In order to see if we could improve the sensitivity of EQ-5D, a bolt-on vision dimension was added to the questionnaire. This has been described in previous studies with encouraging results [12, 16]. The EQ-5D-VIS bolt-on dimension was more sensitive to visual acuity loss and showed better correlations with VF-14 and LHS (R2 44% in VF-14 vs 26% in LHS vs 9% in EQ-5D). Multivariate analysis testing all the EQ-5D original dimensions and the bolt-on vision dimensions in the VF-14 and LHS showed that vision was the most important factor in the VF-14 and that it was also very important in the LHS. These results support that a vision bolt-on dimension could increase the EQ-5D sensitivity. Luo and colleagues have used experimental utility values created previously [11] to see if this vision-enhanced tool detected differences between individuals with vision problems and controls [12]. They found that this tool was more sensitive than the original EQ-5D. A preliminary report of this bolt-on visual dimension has suggested that this may be the most accurate and sensitive method to measure changes in quality of life after cataract surgery [17]. The EQ-5D-VIS is a promising compromise between the need for a generic quality of life tool that looks into an important dimension of an individual with AMD.

This study helps validate the NICE AMD classification. Its purpose was to be used as a communication tool with patients. We showed that it is highly correlated with best eye visual acuity and visual quality of life. The correlation with visual acuity is expected, as under the new classification vision is one of the parameters that help to allocate the diagnosis. The new terminology helps to predict the visual quality of life and to provide an insight into the visual disability created by AMD. It clearly also has good face validity as the terms correlate with etiology and with management.

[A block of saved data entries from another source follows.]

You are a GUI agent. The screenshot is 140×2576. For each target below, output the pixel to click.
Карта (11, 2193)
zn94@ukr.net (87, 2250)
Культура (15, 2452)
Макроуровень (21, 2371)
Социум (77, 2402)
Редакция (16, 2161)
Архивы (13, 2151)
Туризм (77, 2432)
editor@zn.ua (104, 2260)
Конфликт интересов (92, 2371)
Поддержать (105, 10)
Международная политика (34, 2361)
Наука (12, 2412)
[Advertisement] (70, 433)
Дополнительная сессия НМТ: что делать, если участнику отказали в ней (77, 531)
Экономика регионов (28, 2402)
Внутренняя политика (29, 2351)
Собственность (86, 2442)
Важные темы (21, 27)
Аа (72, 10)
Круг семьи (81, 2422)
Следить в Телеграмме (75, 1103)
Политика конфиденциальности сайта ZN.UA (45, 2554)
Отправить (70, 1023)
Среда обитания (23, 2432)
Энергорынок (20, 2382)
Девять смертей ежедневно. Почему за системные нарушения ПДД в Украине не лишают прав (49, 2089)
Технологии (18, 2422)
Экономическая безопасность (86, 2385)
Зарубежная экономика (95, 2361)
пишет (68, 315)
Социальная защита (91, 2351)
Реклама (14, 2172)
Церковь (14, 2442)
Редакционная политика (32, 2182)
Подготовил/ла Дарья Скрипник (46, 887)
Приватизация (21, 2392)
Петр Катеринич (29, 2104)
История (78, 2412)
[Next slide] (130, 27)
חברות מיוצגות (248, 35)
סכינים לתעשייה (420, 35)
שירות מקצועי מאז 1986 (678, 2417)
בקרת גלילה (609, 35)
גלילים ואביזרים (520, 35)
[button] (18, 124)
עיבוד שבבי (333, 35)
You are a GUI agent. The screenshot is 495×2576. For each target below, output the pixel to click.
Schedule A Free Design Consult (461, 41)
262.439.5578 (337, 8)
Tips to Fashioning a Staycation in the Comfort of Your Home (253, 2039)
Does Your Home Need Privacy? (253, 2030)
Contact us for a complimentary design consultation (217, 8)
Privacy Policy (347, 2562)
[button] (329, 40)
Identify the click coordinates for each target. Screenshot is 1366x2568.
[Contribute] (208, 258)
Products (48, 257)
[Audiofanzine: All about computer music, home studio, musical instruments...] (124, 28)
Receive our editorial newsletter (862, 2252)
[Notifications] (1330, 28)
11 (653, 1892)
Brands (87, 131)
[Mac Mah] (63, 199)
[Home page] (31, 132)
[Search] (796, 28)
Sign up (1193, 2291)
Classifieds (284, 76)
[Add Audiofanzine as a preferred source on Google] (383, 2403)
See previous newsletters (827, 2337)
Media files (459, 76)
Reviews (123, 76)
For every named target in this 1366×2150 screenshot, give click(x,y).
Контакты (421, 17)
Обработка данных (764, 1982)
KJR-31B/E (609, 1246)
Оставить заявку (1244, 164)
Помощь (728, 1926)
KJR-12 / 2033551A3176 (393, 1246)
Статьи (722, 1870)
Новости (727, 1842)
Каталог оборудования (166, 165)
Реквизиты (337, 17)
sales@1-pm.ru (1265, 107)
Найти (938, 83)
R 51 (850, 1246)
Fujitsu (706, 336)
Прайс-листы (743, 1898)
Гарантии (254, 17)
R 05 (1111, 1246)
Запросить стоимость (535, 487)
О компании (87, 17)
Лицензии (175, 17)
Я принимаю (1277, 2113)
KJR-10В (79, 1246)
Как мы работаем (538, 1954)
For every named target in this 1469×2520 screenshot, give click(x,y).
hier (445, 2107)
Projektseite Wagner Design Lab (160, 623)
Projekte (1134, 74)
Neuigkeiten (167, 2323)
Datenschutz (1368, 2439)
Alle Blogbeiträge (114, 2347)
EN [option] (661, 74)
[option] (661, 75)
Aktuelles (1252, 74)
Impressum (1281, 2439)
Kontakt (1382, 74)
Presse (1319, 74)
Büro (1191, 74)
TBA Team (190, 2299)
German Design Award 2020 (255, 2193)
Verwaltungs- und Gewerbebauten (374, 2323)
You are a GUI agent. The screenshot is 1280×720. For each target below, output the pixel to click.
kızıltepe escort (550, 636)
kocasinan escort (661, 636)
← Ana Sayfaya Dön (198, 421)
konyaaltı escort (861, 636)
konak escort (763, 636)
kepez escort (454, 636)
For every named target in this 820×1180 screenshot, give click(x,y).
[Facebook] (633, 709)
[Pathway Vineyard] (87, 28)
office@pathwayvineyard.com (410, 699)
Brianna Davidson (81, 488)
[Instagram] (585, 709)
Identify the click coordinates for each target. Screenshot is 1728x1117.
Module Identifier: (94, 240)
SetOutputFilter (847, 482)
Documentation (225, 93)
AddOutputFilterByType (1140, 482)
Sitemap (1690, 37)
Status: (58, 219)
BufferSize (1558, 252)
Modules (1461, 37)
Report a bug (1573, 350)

This study is a cross-sectional survey of patients attending a single clinic. Furthermore, most of the patients were Caucasian and this potentially limits its generalizability. More work with higher numbers and higher diversity needs to be done.

These findings are important to the field of AMD. They show that the new classification performed reasonably well in predicting disability and handicap. The results show that visual impairment in AMD has a measurable impact on the patient’s handicap and quality of life, and also suggest that handicap is a measurement that should be used regularly. Finally, this study adds to the evidence in the literature that the EQ-5D has poor sensitivity in AMD and suggests that the addition of a bolt-on vision dimension to the EQ-5D can increase its sensitivity and provide a better indication of the effects of AMD on the patient’s quality of life.

Summary

What was known before

  • AMD affects negatively the quality of life; EQ-5D has limited value in the quality of life assessment in visual disorders.

What this study adds

  • New NICE AMD classification predicts visual acuity and visual related quality of life.

  • The inclusion of bolt-on vision dimension in the EQ-5D may increase sensitivity in AMD.